> [What you have to do]
Reproduce the following lines word for word, leaving the pictures out of your answer.

— BEGIN —

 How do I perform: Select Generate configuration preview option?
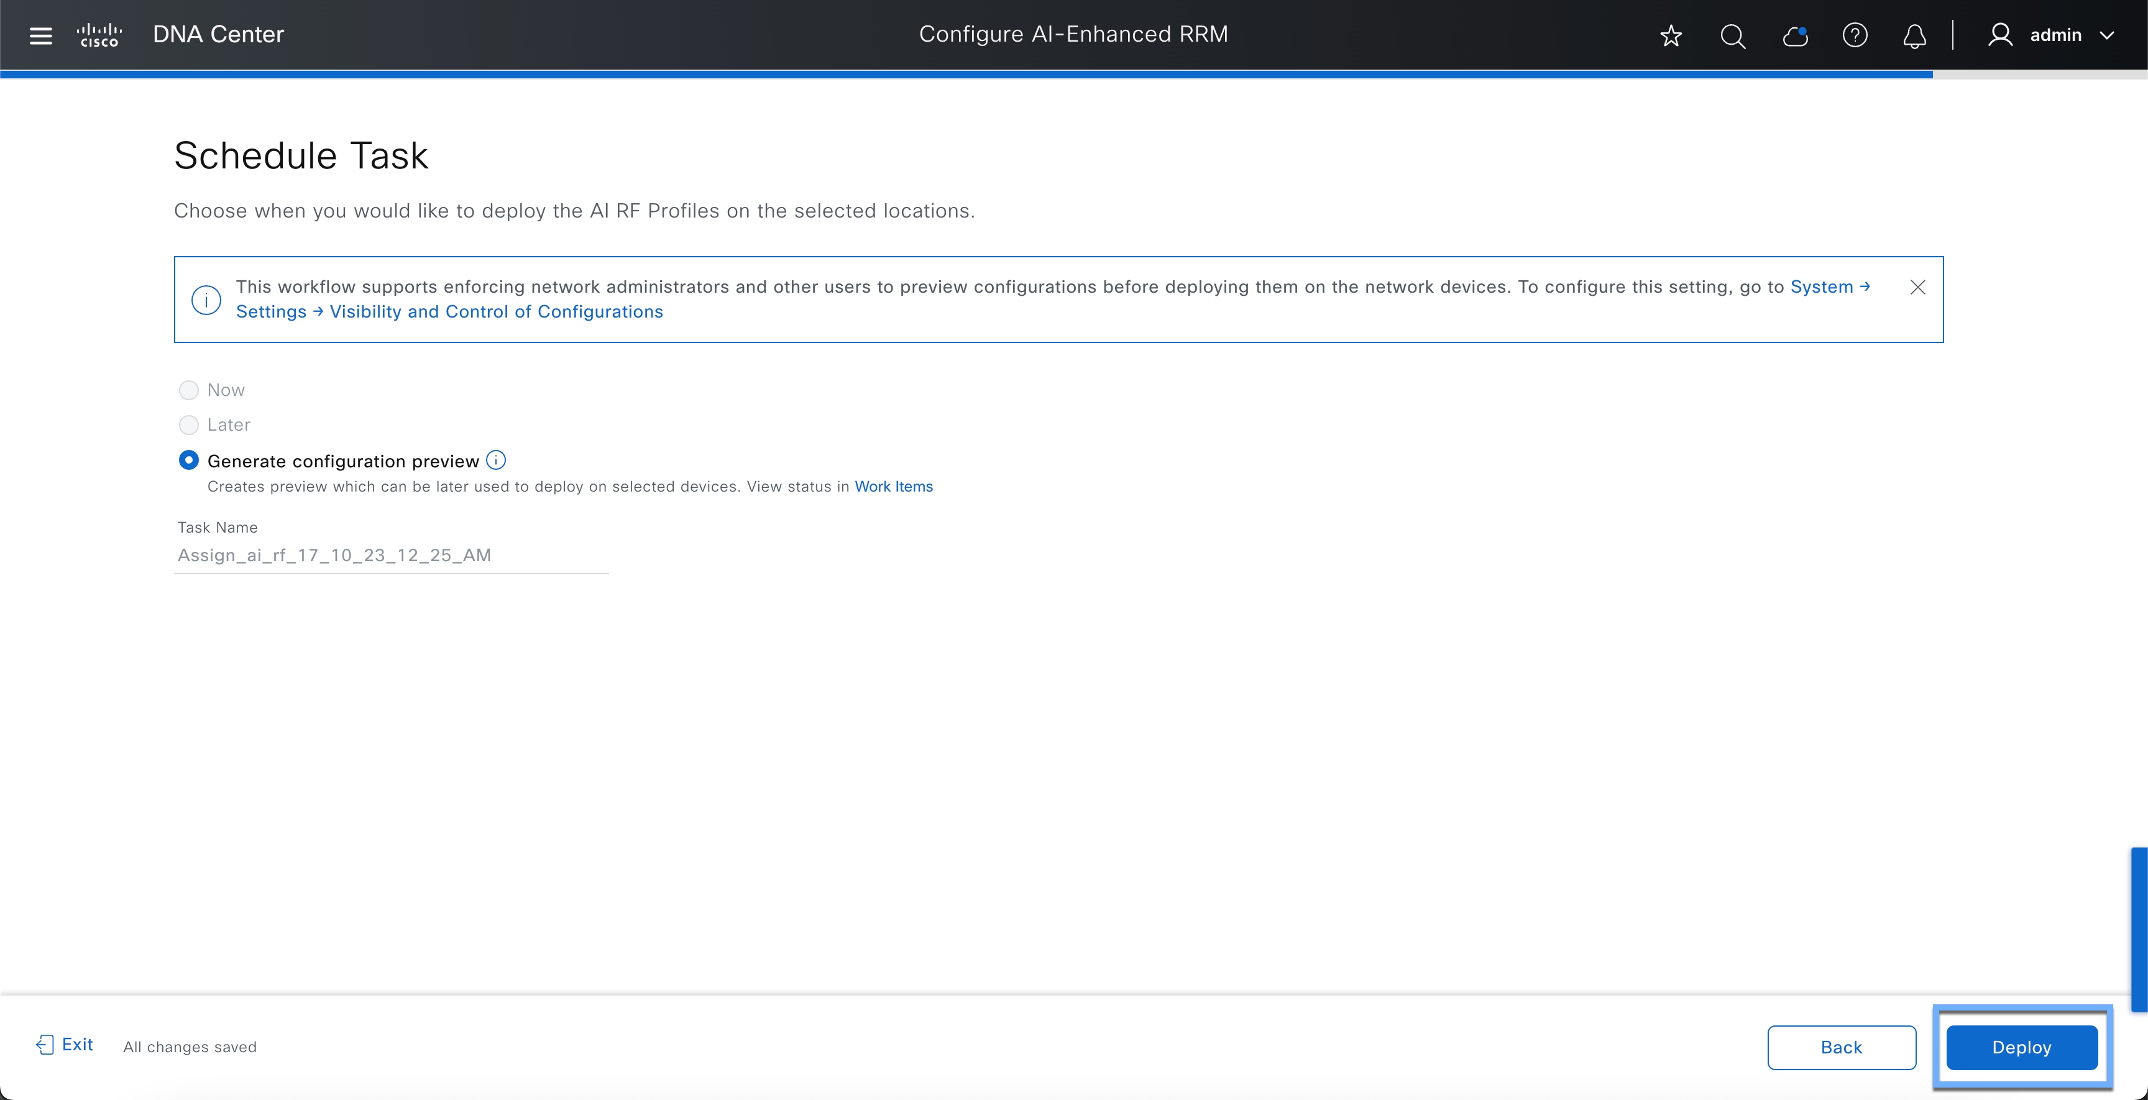tap(188, 460)
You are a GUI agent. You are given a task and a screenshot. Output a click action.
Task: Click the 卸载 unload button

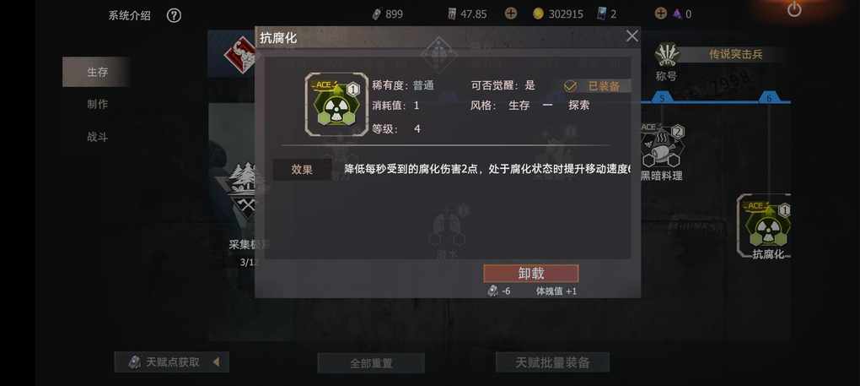tap(531, 274)
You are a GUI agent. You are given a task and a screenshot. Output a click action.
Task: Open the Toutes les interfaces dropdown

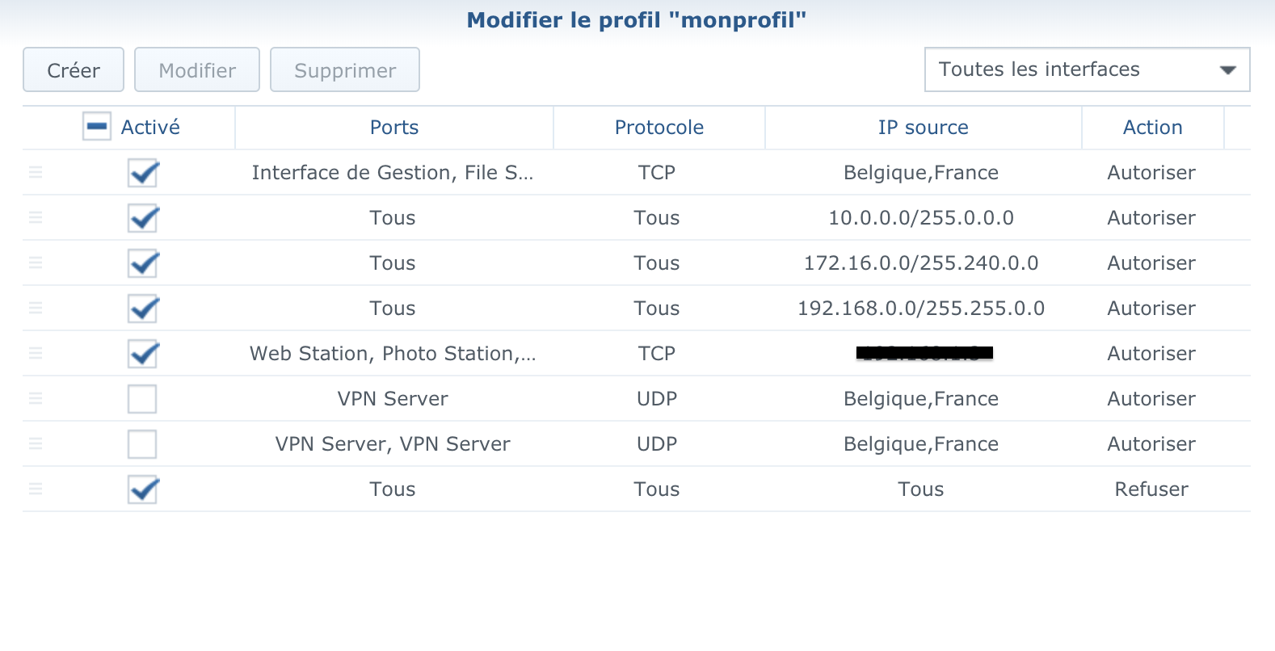tap(1087, 69)
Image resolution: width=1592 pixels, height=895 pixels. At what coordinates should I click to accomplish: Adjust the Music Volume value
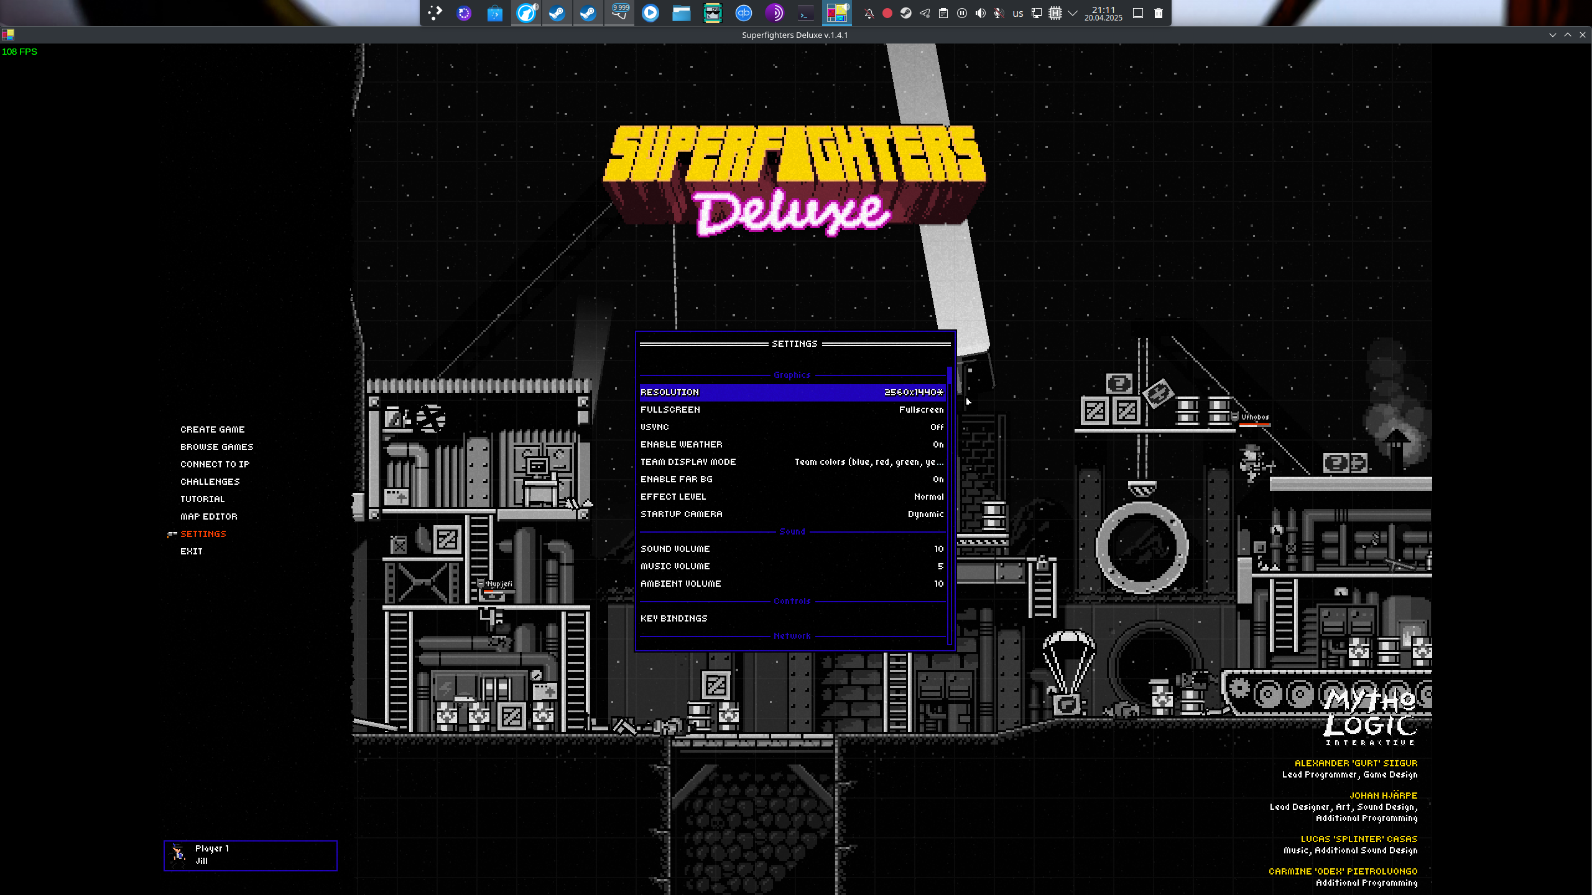(792, 566)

— END —

> [In response]
 How do I perform: Select Generate configuration preview option?
tap(188, 460)
You are a GUI agent. You are given a task and a screenshot. Output a click action.
Task: Click the 卸载 unload button

tap(531, 274)
You are a GUI agent. You are given a task and a screenshot. Output a click action.
Task: Open the Toutes les interfaces dropdown

tap(1087, 69)
Image resolution: width=1592 pixels, height=895 pixels. At what coordinates should I click to accomplish: Adjust the Music Volume value
(792, 566)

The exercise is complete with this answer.